Records from a data source

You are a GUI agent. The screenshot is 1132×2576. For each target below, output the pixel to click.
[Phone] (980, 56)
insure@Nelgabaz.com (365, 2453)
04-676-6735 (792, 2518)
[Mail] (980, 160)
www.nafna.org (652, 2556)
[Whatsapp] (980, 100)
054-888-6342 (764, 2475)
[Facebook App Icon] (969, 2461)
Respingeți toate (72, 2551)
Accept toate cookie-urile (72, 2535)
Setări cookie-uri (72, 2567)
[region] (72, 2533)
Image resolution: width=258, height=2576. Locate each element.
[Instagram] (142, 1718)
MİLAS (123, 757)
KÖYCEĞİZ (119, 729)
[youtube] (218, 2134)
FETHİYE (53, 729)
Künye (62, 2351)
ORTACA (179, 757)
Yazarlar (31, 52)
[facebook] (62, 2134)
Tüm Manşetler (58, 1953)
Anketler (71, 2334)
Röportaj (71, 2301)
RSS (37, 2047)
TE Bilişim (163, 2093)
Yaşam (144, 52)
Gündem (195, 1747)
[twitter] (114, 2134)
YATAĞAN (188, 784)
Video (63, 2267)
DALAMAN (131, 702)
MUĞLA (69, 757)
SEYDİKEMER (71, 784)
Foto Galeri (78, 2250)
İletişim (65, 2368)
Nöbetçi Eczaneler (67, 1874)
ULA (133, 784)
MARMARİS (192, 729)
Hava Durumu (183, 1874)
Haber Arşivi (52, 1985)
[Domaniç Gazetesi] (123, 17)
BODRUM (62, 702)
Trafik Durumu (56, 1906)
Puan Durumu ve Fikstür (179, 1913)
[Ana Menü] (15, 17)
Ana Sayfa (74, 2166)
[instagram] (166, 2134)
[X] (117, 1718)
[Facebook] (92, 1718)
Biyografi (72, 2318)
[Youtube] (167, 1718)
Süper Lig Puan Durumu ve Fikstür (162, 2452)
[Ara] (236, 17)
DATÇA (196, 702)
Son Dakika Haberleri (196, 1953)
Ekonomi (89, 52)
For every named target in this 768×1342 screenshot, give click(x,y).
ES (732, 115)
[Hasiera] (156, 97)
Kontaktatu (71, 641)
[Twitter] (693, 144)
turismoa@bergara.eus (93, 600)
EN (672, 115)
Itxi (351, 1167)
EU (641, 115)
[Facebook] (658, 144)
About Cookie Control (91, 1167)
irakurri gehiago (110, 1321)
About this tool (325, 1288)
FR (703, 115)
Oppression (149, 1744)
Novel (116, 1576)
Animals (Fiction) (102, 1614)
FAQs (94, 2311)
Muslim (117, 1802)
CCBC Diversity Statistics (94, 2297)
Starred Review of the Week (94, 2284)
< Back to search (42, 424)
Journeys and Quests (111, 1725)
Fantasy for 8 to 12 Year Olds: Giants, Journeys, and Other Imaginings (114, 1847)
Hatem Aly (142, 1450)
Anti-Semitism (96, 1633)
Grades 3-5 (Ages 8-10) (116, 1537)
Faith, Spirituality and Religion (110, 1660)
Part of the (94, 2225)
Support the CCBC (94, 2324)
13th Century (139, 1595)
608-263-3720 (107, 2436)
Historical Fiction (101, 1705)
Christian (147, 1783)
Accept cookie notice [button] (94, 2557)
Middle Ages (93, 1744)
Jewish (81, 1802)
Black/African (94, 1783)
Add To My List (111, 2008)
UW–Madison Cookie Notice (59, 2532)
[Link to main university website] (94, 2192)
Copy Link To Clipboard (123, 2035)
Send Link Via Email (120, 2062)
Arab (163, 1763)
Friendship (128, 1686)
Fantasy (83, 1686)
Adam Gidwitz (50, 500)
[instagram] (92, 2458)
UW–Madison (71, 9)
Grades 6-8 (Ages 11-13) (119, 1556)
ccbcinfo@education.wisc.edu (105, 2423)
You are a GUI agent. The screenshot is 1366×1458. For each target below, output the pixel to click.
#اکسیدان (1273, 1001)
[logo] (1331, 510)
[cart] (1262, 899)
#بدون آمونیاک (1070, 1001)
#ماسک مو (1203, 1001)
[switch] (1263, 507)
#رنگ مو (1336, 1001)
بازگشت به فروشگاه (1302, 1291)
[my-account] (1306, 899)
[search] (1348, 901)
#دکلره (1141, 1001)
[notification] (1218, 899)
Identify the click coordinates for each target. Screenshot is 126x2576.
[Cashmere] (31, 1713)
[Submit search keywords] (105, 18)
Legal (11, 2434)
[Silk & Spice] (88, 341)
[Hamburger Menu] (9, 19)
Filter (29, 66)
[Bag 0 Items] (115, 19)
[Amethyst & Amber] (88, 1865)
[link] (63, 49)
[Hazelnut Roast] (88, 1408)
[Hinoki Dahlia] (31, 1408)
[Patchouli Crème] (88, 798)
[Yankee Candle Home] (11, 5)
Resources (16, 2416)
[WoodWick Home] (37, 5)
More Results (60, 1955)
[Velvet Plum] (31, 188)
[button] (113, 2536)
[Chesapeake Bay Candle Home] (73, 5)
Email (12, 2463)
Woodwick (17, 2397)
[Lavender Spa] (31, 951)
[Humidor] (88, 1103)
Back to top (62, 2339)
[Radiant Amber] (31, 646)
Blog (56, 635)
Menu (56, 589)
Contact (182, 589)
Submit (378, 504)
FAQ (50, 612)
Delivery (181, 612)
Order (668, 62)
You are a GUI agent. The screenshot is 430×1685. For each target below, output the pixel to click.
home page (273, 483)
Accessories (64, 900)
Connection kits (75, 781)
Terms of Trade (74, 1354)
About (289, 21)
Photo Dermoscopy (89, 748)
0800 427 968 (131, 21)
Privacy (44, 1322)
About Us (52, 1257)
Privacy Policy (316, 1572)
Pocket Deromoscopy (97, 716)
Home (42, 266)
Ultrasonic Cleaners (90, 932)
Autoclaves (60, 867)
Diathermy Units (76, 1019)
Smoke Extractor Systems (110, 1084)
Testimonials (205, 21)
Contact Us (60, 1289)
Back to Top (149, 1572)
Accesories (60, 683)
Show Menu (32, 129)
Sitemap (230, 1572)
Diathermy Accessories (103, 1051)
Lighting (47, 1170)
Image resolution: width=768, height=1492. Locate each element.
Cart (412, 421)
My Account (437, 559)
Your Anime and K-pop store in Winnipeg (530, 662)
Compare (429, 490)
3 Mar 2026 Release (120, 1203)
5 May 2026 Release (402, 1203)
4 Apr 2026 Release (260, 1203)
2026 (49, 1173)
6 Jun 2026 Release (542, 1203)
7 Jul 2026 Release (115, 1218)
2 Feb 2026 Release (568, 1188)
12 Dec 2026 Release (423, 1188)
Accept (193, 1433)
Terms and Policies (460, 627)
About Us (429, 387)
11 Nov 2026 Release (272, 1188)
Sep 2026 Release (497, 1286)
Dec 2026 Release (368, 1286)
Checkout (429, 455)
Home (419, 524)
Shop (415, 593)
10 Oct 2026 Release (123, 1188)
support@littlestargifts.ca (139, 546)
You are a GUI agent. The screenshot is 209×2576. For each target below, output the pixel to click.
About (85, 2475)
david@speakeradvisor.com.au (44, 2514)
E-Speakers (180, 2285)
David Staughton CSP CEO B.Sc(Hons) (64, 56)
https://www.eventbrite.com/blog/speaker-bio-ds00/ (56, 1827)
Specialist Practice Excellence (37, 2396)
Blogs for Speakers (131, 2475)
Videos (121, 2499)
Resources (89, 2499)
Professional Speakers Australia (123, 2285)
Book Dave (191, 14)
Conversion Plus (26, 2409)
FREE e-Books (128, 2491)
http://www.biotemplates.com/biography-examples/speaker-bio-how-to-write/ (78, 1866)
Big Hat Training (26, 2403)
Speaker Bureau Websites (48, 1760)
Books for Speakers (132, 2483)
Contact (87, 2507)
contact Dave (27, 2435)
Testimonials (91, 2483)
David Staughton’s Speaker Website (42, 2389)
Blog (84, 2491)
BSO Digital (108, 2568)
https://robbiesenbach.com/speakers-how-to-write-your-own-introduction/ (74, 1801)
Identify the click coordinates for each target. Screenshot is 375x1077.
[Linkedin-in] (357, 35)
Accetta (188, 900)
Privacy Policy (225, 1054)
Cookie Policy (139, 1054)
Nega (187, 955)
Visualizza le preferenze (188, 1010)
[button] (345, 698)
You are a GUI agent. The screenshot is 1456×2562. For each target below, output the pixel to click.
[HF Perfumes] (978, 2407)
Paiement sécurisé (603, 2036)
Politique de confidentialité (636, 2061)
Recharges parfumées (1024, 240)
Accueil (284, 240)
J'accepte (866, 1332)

WHAT YOU HAVE TO DO:
The word "Policy" appears in some lines above. Return every one of those lines.

SOLUTION FOR THIS EXERCISE:
Privacy Policy (316, 1572)
Privacy Policy (225, 1054)
Cookie Policy (139, 1054)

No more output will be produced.